Les levées d’hommes destinées à
alimenter l’armée française se font suivant
trois méthodes : le recrutement de volontaires qui
s’engagent comme soldats de métier, l’achat
de mercenaires étrangers et la milice royale crée
en 1688.
Chaque régiment de l’armée
régulière se charge de maintenir ses effectifs au
complet. Il envoie des sergents recruteurs ou des racoleurs
professionnels dans les bas quartiers des villes ou dans les
campagnes : la misère ou l’ennui,
l’appât de quelques pièces d’or
arrosées de beaucoup d’alcool poussent des pauvres
ou des marginaux à signer des contrats que la plupart
d’entre eux sont incapables de lire ou de comprendre. Le
vivier national étant insuffisant, on a recours à
des mercenaires étrangers : des compagnies italiennes,
allemandes ou surtout suisses se louent au plus offrant sur le
marché européen. Ce sont
généralement de bonnes troupes, mais elles
coûtent très cher.
Les finances royales étant lourdement
obérées, Louvois instaure en 1688 le
système de la milice royale qui préfigure le
service militaire obligatoire, qui ne sera définitivement
établi qu’en l’An VII, à
l’époque révolutionnaire.
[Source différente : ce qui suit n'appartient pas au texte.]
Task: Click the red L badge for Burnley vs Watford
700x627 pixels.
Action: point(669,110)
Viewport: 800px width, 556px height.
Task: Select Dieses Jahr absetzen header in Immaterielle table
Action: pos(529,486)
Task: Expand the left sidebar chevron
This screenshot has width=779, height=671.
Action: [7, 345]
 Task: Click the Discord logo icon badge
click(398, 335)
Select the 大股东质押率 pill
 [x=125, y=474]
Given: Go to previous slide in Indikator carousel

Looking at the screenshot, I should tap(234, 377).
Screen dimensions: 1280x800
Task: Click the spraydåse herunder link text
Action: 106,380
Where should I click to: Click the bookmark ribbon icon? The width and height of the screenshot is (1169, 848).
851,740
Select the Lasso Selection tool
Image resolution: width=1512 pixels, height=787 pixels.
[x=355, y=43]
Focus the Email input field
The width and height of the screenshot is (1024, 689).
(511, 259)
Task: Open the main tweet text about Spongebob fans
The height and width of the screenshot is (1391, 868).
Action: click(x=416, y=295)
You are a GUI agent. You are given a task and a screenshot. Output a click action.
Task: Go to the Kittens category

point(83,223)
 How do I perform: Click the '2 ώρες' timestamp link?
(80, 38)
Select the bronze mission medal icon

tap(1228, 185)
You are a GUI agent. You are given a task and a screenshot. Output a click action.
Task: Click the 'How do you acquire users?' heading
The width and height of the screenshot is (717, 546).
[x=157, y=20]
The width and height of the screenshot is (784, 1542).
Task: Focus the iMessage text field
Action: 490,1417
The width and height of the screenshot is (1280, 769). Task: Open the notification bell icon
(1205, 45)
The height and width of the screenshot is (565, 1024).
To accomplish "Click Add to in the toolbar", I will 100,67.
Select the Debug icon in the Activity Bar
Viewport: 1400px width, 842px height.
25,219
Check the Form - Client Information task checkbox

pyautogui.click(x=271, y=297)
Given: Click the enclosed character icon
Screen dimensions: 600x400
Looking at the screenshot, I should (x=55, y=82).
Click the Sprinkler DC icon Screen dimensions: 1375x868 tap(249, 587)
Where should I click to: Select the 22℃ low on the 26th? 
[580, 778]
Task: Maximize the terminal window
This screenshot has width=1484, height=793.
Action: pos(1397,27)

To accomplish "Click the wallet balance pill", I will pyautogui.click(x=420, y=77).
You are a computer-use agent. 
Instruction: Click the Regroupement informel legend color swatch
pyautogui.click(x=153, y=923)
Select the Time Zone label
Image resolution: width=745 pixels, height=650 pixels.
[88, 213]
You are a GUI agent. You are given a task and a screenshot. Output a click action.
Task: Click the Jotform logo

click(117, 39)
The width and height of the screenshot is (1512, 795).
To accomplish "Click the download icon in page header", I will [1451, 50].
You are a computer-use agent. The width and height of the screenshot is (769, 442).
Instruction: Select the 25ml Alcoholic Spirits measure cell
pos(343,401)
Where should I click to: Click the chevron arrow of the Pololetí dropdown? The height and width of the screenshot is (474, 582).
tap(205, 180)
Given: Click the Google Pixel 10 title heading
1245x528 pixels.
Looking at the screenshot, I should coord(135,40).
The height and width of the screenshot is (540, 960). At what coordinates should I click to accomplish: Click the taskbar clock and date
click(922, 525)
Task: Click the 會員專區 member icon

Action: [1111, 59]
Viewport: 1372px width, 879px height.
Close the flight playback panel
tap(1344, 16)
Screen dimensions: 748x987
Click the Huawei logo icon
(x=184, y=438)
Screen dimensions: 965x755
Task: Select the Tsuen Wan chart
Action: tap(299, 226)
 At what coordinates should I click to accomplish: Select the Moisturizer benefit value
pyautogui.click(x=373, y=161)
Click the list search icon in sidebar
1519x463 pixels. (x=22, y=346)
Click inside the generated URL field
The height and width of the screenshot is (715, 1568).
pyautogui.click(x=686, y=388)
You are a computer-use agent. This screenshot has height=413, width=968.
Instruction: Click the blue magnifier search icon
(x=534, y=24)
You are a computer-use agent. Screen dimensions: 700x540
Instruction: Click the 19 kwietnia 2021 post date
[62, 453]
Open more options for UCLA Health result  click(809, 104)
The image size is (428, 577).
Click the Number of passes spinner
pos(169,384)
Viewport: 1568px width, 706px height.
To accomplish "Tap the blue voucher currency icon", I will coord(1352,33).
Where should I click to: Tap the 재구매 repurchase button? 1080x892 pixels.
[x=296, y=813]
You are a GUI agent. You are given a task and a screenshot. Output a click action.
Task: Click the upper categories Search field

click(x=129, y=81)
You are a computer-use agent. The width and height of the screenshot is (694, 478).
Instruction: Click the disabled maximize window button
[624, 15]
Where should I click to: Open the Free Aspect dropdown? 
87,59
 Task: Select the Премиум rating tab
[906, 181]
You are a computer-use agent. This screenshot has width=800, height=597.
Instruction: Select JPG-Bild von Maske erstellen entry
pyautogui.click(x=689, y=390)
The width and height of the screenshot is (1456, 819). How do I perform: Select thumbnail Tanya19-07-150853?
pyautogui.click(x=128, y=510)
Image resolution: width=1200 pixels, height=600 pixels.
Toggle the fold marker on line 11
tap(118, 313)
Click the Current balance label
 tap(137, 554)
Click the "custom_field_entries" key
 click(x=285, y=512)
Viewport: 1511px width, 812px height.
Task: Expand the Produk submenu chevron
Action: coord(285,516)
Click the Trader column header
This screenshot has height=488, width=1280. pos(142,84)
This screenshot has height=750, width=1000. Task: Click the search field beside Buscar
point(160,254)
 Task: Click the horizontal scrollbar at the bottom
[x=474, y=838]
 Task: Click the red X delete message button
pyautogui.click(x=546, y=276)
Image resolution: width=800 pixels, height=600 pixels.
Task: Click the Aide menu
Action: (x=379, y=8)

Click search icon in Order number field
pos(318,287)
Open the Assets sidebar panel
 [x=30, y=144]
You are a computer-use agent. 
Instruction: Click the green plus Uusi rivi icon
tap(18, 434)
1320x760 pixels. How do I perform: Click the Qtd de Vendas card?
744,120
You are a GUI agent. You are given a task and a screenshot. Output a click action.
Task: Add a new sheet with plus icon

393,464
Sur les places des
villes ou des villages, on convoque les hommes de 18 à 40
ans qui n’ont pas d’enfants à charge, et on
tire au sort les quelques malchanceux qui vont être
incorporés dans la milice pour six ans. En temps de
paix, le service est très léger : regroupés
dans des compagnies régionales, ils doivent en principe
participer à une période annuelle
d’entraînement de deux semaines. Mais en temps de
guerre, les milices sont mobilisées, souvent très
loin de leur lieu d’origine, pour servir de troupes
auxiliaires destinées à garder les places fortes
ou à sécuriser les convois militaires. La milice
est sans doute l’institution la plus
détestée dans les campagnes de France. Arracher
des jeunes gens à leur communauté, à leur
famille et à leurs travaux était
généralement considéré comme un abus
intolérable de l’État.
L’impopularité de la milice était
d’autant plus grande que cette atteinte à la
liberté se doublait d’une scandaleuse
inégalité. Les campagnes étaient beaucoup
plus sollicitées que les villes, les notables, petits ou
grands, échappaient au tirage au sort, ainsi que des
provinces toutes entières. Pour ce qui nous concerne, le
Roussillon ne connaissait pas la milice royale. On pouvait, il
est vrai, y lever des milices locales, mais elles avaient un
caractère d’auto-défense qui
s’inscrivait dans une très longue tradition. Chaque
communauté d’habitants pouvait
décréter une sorte de mobilisation
générale, le « somaten », au son du
tocsin. Qui plus est, le port d’armes était une
sorte de privilège universel qui avait perduré
sous le régime français, et les autorités
pouvaient l’utiliser pour maintenir l’ordre public.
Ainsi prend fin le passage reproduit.